To be done
Copy the mailing-list post below about the PHOENIX-2667 race condition, word for word and in full.

Passage provided
##############################
You are viewing a plain text version of this content. The canonical link for it is here.
Posted to dev@phoenix.apache.org by "Enis Soztutar (JIRA)" <ji...@apache.org> on 2016/02/09 02:44:18 UTC
[jira] [Commented] (PHOENIX-2667) Race condition between IndexBuilder and Split for region lock

    [ https://issues.apache.org/jira/browse/PHOENIX-2667?page=com.atlassian.jira.plugin.system.issuetabpanels:comment-tabpanel&focusedCommentId=15138214#comment-15138214 ] 

Enis Soztutar commented on PHOENIX-2667:
----------------------------------------

I think the events are happening something like this: 
 (1) multi() request for a bunch of writes arrives at the region. We acquire the region read lock, then process the mutation in the primary table. 

(2) We write the edits to WAL. In the WAL path, we are preparing the index mutations and sending them to be committed to the index table. However, this prepare also have to read from the primary table region:
{code}
	at org.apache.hadoop.hbase.regionserver.HRegion.lock(HRegion.java:7755)
	at org.apache.hadoop.hbase.regionserver.HRegion.lock(HRegion.java:7741)
	at org.apache.hadoop.hbase.regionserver.HRegion.startRegionOperation(HRegion.java:7650)
	at org.apache.hadoop.hbase.regionserver.HRegion.getScanner(HRegion.java:2484)
	at org.apache.hadoop.hbase.regionserver.HRegion.getScanner(HRegion.java:2479)
	at org.apache.phoenix.hbase.index.covered.data.LocalTable.getCurrentRowState(LocalTable.java:63)
##############################
Rows
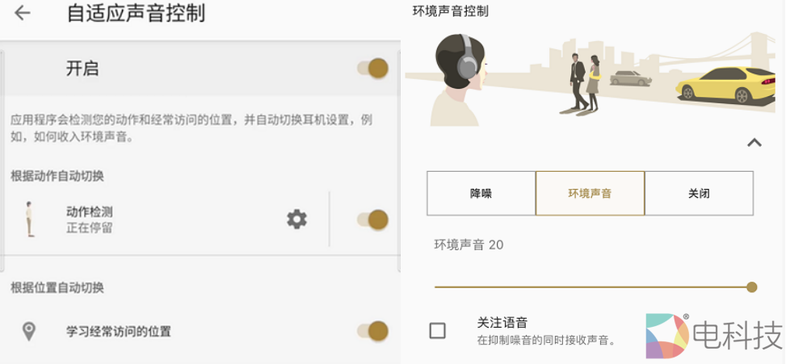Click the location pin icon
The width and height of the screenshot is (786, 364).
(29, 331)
##############################
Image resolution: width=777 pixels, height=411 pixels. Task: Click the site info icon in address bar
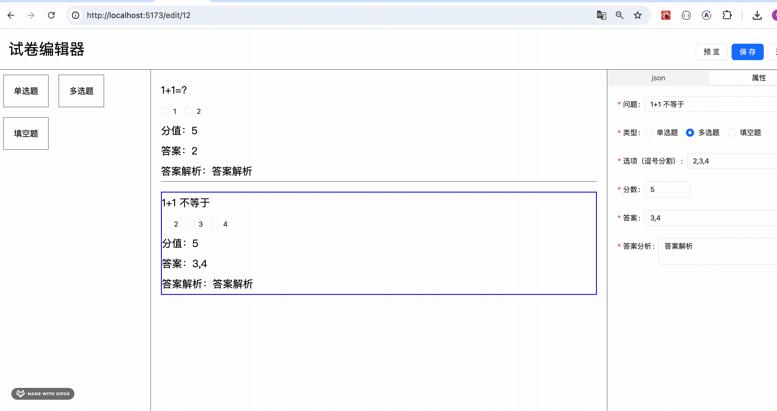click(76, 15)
##############################
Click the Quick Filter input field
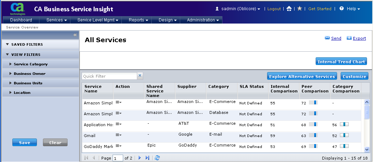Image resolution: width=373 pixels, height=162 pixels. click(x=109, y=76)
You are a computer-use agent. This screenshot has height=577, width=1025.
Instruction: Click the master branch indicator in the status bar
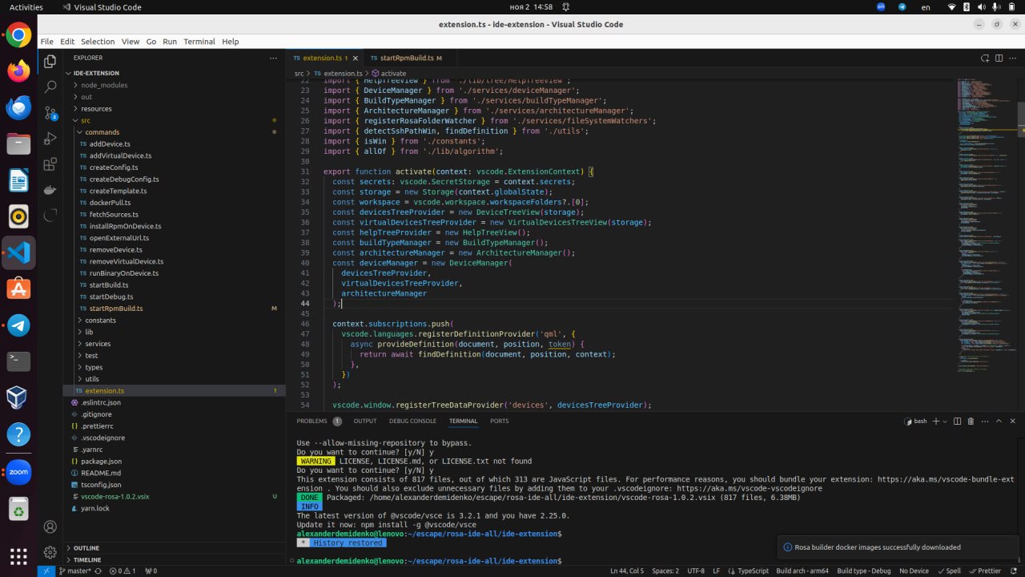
##############################
Complete response
You are viewing a plain text version of this content. The canonical link for it is here.
Posted to dev@phoenix.apache.org by "Enis Soztutar (JIRA)" <ji...@apache.org> on 2016/02/09 02:44:18 UTC
[jira] [Commented] (PHOENIX-2667) Race condition between IndexBuilder and Split for region lock

    [ https://issues.apache.org/jira/browse/PHOENIX-2667?page=com.atlassian.jira.plugin.system.issuetabpanels:comment-tabpanel&focusedCommentId=15138214#comment-15138214 ] 

Enis Soztutar commented on PHOENIX-2667:
----------------------------------------

I think the events are happening something like this: 
 (1) multi() request for a bunch of writes arrives at the region. We acquire the region read lock, then process the mutation in the primary table. 

(2) We write the edits to WAL. In the WAL path, we are preparing the index mutations and sending them to be committed to the index table. However, this prepare also have to read from the primary table region:
{code}
	at org.apache.hadoop.hbase.regionserver.HRegion.lock(HRegion.java:7755)
	at org.apache.hadoop.hbase.regionserver.HRegion.lock(HRegion.java:7741)
	at org.apache.hadoop.hbase.regionserver.HRegion.startRegionOperation(HRegion.java:7650)
	at org.apache.hadoop.hbase.regionserver.HRegion.getScanner(HRegion.java:2484)
	at org.apache.hadoop.hbase.regionserver.HRegion.getScanner(HRegion.java:2479)
	at org.apache.phoenix.hbase.index.covered.data.LocalTable.getCurrentRowState(LocalTable.java:63)